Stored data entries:
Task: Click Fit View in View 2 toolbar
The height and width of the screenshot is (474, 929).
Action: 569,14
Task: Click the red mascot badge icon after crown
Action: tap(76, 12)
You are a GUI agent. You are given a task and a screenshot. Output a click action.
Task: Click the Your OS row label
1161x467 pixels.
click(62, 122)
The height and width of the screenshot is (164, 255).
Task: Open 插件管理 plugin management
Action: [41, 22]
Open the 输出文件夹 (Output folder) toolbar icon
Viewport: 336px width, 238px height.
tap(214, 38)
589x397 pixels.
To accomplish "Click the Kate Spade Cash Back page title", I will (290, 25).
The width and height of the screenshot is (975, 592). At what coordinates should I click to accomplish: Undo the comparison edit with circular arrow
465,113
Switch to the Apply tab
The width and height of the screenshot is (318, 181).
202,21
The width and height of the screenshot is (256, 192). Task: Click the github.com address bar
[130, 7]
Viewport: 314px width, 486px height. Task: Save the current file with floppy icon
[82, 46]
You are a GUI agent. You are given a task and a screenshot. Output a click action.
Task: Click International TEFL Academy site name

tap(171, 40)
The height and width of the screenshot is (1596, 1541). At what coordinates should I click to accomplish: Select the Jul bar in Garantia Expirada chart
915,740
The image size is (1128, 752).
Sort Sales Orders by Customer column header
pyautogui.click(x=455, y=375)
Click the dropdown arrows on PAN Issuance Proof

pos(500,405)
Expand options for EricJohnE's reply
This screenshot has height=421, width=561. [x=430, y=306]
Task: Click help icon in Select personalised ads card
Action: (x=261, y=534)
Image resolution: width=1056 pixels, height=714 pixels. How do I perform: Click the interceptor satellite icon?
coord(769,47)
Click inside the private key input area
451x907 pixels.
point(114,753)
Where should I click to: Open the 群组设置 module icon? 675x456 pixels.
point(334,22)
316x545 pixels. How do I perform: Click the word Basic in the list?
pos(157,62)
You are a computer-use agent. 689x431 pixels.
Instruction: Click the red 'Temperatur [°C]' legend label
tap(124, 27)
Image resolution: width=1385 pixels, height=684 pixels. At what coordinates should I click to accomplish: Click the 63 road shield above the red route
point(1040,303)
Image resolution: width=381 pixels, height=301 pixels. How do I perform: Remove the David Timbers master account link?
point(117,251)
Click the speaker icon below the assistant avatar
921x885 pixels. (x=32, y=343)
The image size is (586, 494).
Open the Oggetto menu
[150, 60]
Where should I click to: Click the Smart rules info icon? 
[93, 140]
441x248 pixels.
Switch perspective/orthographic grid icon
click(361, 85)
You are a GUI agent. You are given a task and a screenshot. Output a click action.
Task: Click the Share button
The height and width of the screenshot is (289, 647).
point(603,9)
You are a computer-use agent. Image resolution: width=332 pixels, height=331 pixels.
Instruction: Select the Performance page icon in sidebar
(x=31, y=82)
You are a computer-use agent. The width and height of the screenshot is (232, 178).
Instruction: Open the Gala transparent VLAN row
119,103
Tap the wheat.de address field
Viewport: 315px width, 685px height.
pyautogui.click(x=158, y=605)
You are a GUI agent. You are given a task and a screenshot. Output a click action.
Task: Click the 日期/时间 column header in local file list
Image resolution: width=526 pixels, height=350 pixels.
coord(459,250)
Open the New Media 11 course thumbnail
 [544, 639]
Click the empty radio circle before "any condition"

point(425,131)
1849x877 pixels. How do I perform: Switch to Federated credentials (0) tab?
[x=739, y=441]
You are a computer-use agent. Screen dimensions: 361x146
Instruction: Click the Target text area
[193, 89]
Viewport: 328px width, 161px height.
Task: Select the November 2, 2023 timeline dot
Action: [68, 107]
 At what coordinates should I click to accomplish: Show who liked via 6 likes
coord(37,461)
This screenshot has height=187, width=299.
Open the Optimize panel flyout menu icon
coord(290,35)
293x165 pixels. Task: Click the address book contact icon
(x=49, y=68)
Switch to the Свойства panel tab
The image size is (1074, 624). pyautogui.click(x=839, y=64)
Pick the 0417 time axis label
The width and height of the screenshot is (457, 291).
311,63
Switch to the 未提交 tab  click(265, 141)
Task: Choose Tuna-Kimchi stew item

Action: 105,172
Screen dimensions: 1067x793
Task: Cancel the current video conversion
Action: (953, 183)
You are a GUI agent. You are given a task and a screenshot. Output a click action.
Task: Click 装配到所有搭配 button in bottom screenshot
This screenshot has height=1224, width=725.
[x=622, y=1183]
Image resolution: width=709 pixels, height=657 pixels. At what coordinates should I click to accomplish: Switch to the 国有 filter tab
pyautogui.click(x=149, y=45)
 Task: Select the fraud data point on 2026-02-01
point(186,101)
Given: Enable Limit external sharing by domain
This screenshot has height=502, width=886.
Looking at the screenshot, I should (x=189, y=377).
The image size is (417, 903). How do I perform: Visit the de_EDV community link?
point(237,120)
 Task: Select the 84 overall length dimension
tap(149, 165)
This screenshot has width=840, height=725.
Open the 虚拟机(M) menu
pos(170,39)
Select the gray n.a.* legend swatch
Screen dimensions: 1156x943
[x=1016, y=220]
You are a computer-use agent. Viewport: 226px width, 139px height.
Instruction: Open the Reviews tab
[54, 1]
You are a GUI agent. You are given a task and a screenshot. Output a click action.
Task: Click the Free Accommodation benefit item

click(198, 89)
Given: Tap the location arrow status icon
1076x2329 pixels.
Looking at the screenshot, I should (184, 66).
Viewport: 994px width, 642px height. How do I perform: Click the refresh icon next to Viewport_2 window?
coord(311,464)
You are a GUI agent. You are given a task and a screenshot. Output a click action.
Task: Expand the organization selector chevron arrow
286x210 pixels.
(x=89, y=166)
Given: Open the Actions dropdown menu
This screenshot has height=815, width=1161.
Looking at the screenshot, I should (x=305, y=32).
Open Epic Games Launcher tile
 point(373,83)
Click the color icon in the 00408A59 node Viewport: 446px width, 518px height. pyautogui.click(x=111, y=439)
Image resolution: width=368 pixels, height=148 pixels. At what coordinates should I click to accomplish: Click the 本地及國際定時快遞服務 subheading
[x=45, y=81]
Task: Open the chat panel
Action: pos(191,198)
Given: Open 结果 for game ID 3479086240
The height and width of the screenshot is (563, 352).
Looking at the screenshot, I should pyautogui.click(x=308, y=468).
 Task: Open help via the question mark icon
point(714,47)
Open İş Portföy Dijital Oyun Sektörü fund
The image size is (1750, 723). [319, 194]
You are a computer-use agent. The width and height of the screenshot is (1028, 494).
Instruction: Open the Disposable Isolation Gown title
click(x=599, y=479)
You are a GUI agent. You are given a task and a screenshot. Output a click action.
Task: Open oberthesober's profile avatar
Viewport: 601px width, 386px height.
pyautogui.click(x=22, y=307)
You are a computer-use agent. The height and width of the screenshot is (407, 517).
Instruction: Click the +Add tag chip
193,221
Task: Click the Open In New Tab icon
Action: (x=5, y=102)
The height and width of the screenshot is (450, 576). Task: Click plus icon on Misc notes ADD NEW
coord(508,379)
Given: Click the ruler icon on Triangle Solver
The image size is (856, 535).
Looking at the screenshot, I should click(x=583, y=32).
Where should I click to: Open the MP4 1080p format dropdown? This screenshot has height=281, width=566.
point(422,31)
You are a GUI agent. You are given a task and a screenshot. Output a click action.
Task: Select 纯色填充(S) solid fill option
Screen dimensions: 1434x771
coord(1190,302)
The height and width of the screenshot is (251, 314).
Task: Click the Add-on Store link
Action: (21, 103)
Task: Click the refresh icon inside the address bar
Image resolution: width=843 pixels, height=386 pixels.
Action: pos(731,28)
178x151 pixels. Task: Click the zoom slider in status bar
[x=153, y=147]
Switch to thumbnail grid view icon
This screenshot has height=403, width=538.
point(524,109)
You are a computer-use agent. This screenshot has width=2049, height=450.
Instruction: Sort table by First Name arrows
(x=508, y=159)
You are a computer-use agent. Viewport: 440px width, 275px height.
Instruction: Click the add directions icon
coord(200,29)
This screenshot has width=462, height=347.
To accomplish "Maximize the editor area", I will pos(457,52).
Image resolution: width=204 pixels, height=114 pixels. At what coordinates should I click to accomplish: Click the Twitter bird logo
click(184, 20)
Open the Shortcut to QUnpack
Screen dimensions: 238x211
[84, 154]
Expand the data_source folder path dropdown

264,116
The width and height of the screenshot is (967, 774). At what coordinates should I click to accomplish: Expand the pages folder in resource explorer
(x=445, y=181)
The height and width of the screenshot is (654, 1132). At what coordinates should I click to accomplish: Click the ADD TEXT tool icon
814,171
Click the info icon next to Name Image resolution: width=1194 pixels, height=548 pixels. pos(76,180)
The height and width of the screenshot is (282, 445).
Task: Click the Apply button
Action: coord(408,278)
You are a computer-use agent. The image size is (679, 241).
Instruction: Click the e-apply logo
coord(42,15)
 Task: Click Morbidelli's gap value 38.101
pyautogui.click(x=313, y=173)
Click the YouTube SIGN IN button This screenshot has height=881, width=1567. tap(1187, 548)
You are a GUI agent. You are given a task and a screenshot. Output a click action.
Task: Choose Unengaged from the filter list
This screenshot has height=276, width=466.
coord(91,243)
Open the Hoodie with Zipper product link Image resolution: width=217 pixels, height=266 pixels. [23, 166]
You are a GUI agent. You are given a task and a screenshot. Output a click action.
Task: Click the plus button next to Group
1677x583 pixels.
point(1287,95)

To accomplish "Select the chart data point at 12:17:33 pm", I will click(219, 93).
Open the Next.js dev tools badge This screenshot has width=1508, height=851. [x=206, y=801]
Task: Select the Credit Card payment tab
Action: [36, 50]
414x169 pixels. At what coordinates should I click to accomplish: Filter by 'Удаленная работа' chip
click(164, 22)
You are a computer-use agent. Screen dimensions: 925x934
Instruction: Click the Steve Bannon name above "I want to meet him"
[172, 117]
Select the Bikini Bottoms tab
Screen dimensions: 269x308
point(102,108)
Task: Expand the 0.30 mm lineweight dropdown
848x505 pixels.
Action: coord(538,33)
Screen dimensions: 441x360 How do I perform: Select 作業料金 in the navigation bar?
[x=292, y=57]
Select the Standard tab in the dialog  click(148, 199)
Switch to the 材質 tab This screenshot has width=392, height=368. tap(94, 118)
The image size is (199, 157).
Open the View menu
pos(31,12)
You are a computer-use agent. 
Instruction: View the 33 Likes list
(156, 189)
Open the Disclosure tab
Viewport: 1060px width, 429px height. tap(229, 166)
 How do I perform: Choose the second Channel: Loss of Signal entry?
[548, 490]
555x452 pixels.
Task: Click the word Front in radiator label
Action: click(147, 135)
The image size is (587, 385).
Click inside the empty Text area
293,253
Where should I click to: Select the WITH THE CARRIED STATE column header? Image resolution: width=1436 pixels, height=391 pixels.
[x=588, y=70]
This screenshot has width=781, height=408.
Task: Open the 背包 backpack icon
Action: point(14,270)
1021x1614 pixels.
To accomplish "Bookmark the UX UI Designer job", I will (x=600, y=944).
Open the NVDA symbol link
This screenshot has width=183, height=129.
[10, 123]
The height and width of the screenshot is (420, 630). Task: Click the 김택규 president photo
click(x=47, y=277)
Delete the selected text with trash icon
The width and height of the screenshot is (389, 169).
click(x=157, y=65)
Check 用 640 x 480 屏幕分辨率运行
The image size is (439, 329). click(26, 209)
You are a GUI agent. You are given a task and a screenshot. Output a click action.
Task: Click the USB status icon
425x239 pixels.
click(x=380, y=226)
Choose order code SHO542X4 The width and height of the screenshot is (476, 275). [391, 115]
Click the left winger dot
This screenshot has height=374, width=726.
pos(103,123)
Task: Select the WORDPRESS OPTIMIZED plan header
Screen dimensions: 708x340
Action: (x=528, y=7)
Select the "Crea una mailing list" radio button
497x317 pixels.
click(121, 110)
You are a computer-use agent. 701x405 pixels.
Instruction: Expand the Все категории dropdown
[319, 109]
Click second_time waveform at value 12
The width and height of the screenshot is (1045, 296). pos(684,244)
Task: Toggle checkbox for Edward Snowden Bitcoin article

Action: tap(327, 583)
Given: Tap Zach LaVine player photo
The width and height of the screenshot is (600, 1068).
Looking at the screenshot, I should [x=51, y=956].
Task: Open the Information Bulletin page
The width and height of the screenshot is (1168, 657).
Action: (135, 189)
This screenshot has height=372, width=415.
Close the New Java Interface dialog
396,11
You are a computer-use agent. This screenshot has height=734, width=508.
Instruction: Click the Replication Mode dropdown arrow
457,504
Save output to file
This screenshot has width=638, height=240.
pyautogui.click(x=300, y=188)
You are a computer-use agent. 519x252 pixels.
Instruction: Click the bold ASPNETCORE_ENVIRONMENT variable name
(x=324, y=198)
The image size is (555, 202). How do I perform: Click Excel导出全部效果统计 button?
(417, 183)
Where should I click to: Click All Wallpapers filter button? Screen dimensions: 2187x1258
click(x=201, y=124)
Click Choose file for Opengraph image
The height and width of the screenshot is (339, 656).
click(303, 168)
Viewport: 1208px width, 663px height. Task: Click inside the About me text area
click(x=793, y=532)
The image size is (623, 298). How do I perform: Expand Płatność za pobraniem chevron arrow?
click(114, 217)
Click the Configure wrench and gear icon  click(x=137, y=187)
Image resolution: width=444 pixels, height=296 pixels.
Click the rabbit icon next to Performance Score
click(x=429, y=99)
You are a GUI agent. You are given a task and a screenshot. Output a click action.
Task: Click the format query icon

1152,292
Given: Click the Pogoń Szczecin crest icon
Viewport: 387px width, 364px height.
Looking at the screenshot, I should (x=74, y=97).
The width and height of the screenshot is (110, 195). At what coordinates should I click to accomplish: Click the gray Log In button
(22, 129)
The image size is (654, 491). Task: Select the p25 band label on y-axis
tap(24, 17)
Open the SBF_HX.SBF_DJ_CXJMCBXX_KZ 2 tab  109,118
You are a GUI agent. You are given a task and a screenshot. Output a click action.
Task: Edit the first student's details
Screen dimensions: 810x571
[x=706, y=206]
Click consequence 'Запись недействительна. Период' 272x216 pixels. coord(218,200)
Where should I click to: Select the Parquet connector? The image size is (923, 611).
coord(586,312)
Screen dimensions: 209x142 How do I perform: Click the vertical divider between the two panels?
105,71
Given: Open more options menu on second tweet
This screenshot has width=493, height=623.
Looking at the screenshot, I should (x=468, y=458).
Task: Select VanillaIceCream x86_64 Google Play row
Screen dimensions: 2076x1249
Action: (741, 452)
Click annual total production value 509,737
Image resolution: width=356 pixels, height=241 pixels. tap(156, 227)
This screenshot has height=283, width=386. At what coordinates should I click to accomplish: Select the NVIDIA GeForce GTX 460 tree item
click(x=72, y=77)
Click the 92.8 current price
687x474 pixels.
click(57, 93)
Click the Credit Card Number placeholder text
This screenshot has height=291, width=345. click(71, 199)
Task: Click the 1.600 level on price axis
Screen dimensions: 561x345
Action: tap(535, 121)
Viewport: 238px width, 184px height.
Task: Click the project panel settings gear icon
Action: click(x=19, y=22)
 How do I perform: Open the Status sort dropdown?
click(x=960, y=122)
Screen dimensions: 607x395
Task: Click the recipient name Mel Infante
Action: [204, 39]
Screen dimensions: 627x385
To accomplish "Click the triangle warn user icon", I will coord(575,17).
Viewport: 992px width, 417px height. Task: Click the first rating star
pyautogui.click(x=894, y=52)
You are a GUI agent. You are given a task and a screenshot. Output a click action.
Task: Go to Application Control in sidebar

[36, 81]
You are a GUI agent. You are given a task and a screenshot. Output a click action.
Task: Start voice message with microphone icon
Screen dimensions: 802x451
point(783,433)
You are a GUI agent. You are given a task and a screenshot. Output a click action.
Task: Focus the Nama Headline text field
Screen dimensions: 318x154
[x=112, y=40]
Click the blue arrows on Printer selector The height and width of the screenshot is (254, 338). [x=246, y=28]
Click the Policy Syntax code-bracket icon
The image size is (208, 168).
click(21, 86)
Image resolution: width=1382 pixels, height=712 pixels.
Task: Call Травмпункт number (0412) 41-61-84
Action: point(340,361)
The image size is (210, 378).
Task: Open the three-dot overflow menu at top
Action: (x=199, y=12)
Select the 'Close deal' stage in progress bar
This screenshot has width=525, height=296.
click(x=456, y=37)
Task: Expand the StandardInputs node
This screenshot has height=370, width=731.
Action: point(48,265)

Requirement: In your answer, include only the lines above starting at the line that holds "Screen dimensions: 708x340" and ending at the line that holds "Given: Tap Zach LaVine player photo", copied exactly.

Answer to this exercise:
Screen dimensions: 708x340
Action: (x=528, y=7)
Select the "Crea una mailing list" radio button
497x317 pixels.
click(121, 110)
You are a computer-use agent. 701x405 pixels.
Instruction: Expand the Все категории dropdown
[319, 109]
Click second_time waveform at value 12
The width and height of the screenshot is (1045, 296). pos(684,244)
Task: Toggle checkbox for Edward Snowden Bitcoin article

Action: tap(327, 583)
Given: Tap Zach LaVine player photo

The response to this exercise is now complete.